• What is expected:
Print this span of the material below exactly: the line with "Screenshot is 2576x1449.", the line with "Self Affidavite (1365, 986)", and every line between them, but nothing else.

= = =

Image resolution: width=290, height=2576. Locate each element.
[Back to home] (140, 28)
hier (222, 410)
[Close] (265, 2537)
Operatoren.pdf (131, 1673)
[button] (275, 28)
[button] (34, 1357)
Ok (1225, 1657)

= = =

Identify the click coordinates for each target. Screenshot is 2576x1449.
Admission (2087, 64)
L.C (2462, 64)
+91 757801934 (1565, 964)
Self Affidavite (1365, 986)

= = =

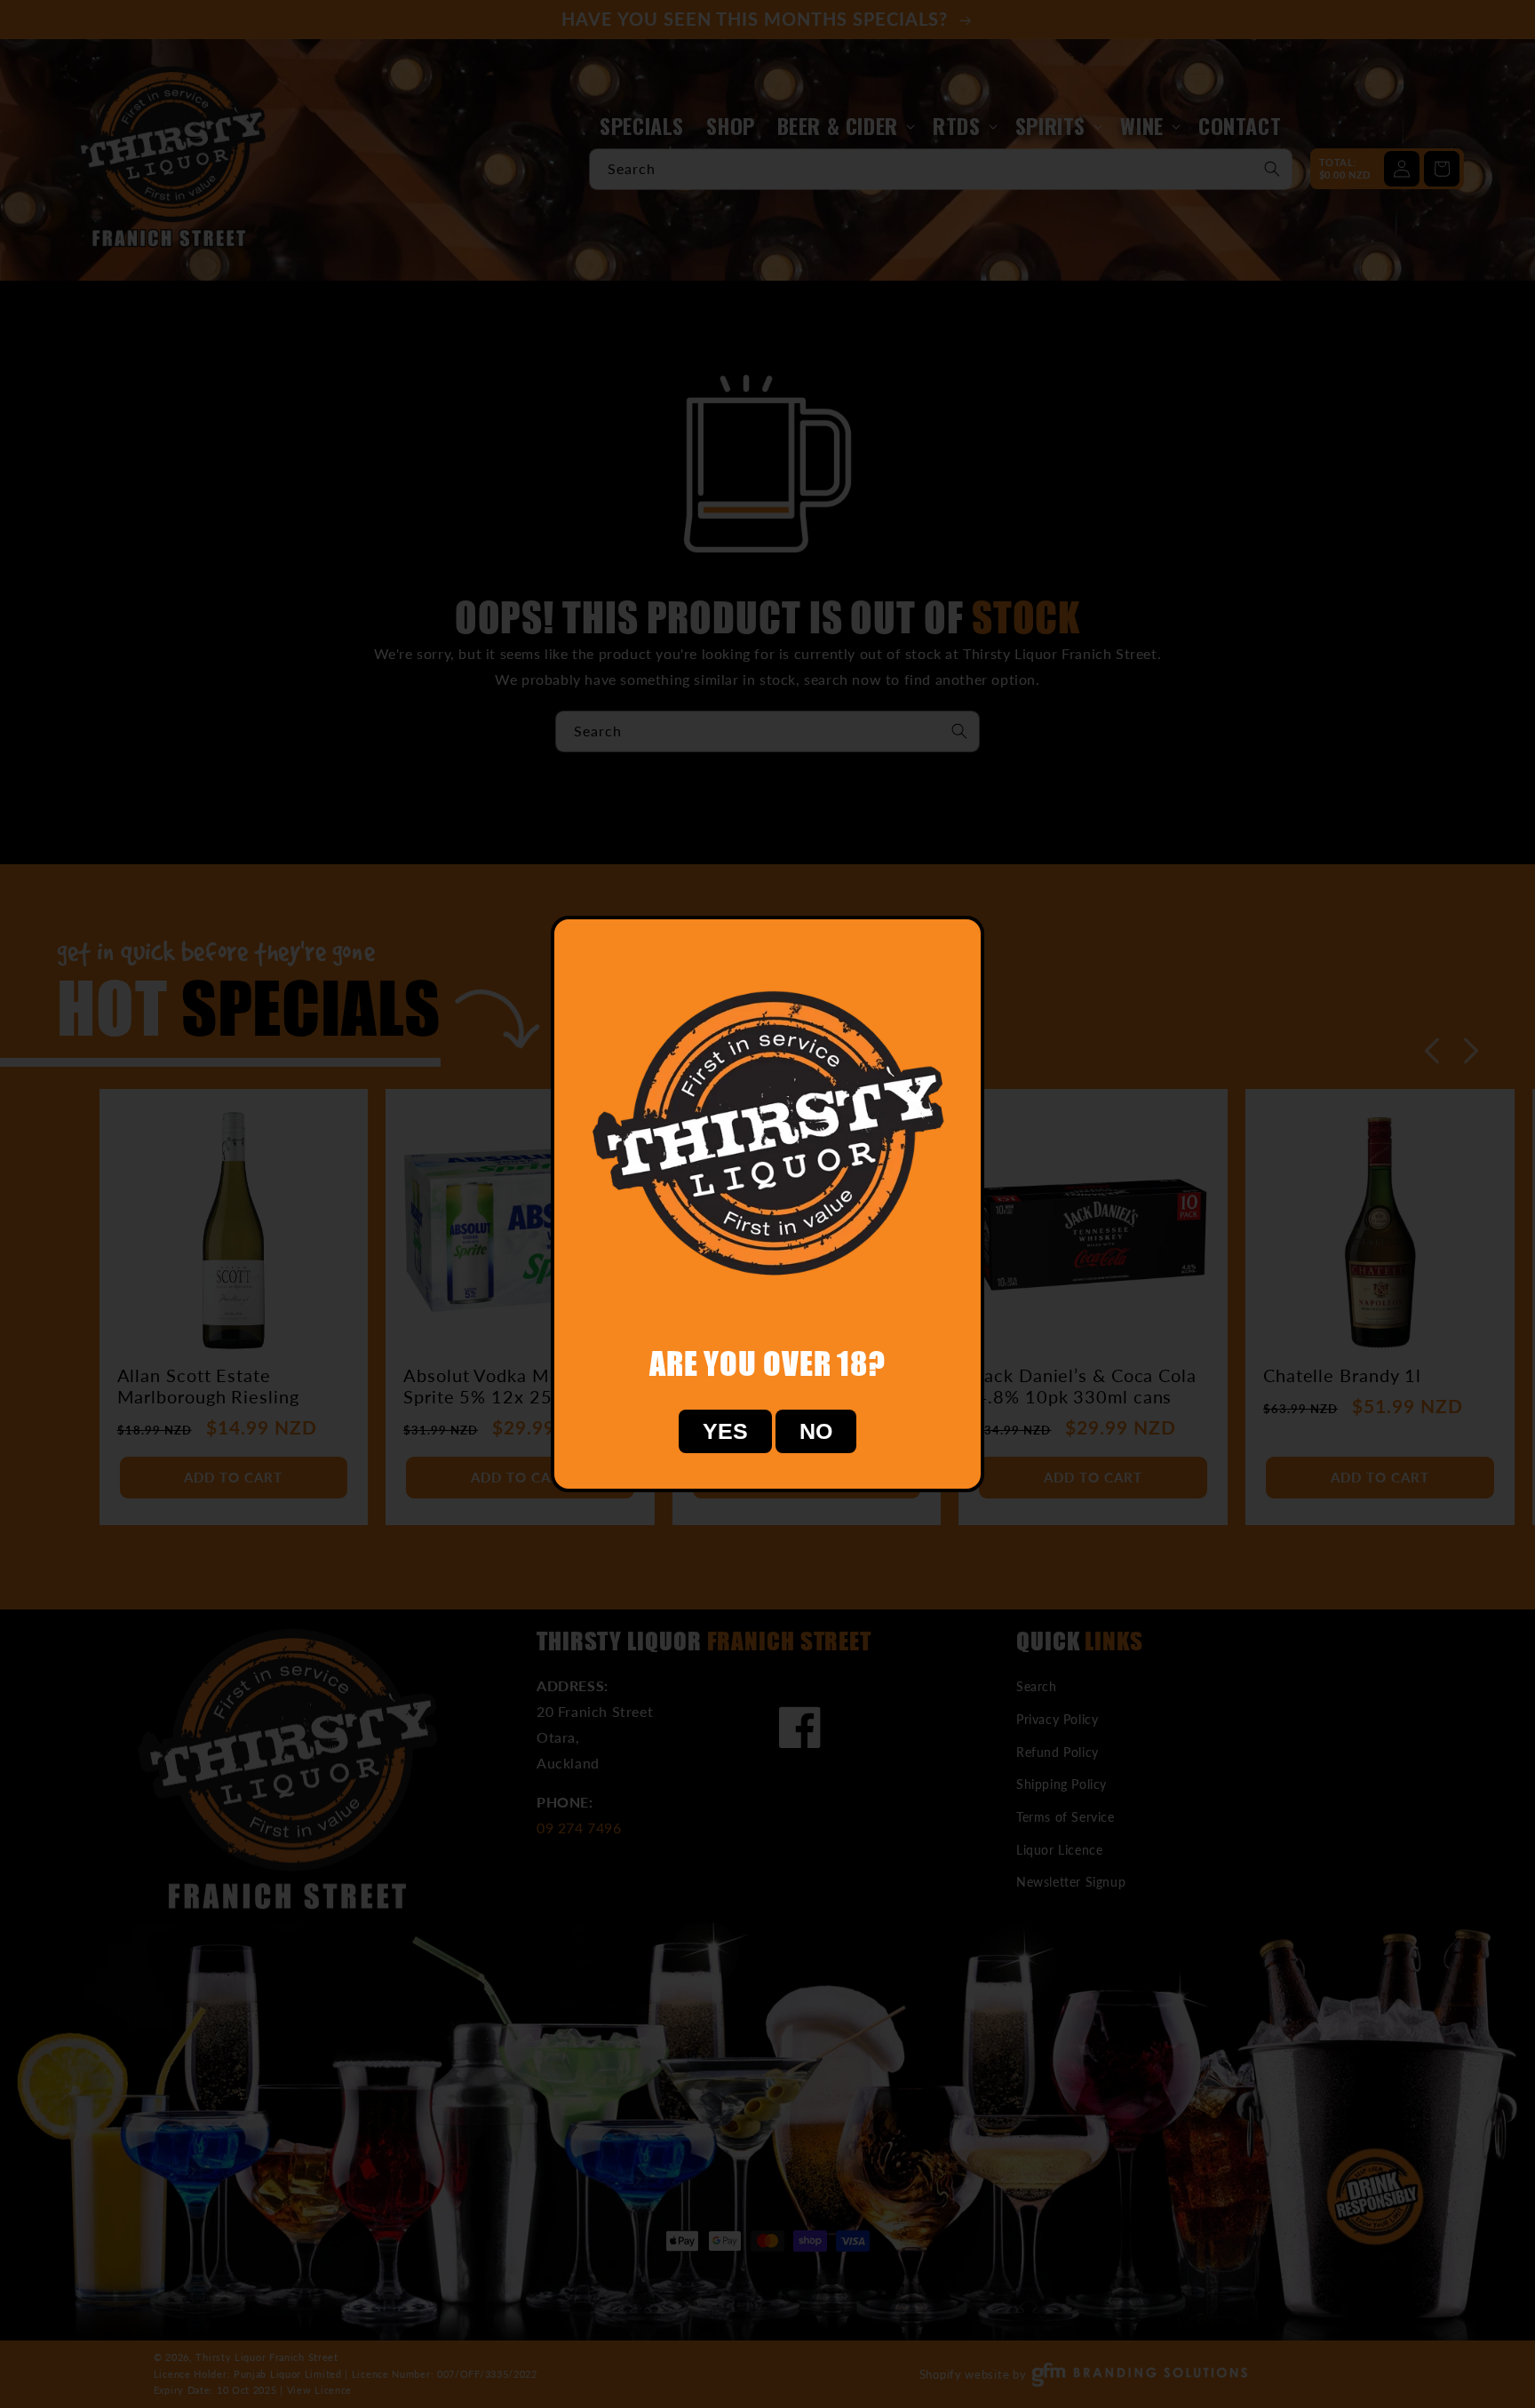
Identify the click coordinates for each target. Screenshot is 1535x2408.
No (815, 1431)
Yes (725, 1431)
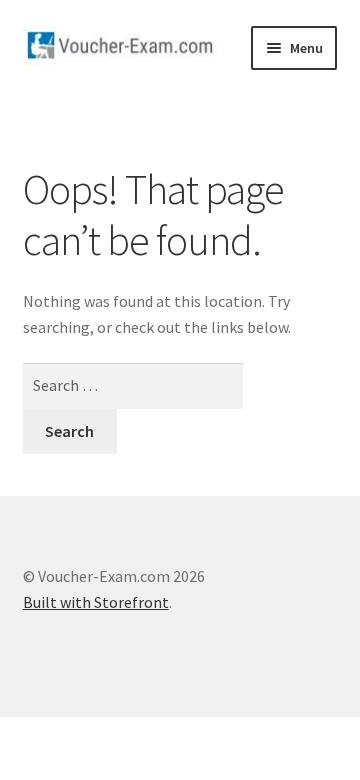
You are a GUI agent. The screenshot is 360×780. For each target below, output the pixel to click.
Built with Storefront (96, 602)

= = =

• Answer section:
Identify the click coordinates for each target. Screenshot is 2576x1449.
Admission (2087, 64)
L.C (2462, 64)
+91 757801934 (1565, 964)
Self Affidavite (1365, 986)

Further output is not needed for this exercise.